=== Supplied material ===

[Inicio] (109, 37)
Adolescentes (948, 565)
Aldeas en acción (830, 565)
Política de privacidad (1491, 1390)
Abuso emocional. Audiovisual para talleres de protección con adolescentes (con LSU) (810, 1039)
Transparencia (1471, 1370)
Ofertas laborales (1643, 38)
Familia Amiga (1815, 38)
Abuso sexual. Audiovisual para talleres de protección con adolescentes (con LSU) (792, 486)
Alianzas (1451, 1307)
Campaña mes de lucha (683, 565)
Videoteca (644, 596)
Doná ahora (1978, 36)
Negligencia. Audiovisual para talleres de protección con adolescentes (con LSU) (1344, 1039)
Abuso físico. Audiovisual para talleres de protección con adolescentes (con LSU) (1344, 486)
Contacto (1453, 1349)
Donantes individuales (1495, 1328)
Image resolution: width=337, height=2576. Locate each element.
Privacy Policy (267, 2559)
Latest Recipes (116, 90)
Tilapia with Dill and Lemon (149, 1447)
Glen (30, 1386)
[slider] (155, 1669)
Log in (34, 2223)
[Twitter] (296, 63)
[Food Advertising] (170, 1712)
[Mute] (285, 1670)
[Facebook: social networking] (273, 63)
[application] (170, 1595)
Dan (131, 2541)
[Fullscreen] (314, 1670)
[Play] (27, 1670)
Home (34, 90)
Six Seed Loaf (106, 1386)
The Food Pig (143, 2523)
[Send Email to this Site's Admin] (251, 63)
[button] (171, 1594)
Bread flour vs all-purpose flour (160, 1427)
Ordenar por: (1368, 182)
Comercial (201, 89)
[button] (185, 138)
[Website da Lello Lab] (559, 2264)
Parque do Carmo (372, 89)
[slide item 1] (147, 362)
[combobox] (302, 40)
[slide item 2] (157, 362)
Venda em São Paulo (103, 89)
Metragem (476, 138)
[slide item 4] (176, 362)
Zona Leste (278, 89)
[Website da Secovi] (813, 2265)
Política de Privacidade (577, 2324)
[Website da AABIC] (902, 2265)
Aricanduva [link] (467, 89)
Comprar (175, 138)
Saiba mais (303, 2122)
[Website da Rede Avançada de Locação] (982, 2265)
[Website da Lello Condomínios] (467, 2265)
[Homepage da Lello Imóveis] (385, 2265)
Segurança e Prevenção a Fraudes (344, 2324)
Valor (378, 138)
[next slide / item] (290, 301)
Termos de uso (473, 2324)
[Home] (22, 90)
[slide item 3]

===

_Task requirements_
Would you print exactly and only the lines of the material above that run from the line with "Alianzas (1451, 1307)" through the line with "[Twitter] (296, 63)", both included?

_Task answer_
Alianzas (1451, 1307)
Campaña mes de lucha (683, 565)
Videoteca (644, 596)
Doná ahora (1978, 36)
Negligencia. Audiovisual para talleres de protección con adolescentes (con LSU) (1344, 1039)
Abuso físico. Audiovisual para talleres de protección con adolescentes (con LSU) (1344, 486)
Contacto (1453, 1349)
Donantes individuales (1495, 1328)
Image resolution: width=337, height=2576. Locate each element.
Privacy Policy (267, 2559)
Latest Recipes (116, 90)
Tilapia with Dill and Lemon (149, 1447)
Glen (30, 1386)
[slider] (155, 1669)
Log in (34, 2223)
[Twitter] (296, 63)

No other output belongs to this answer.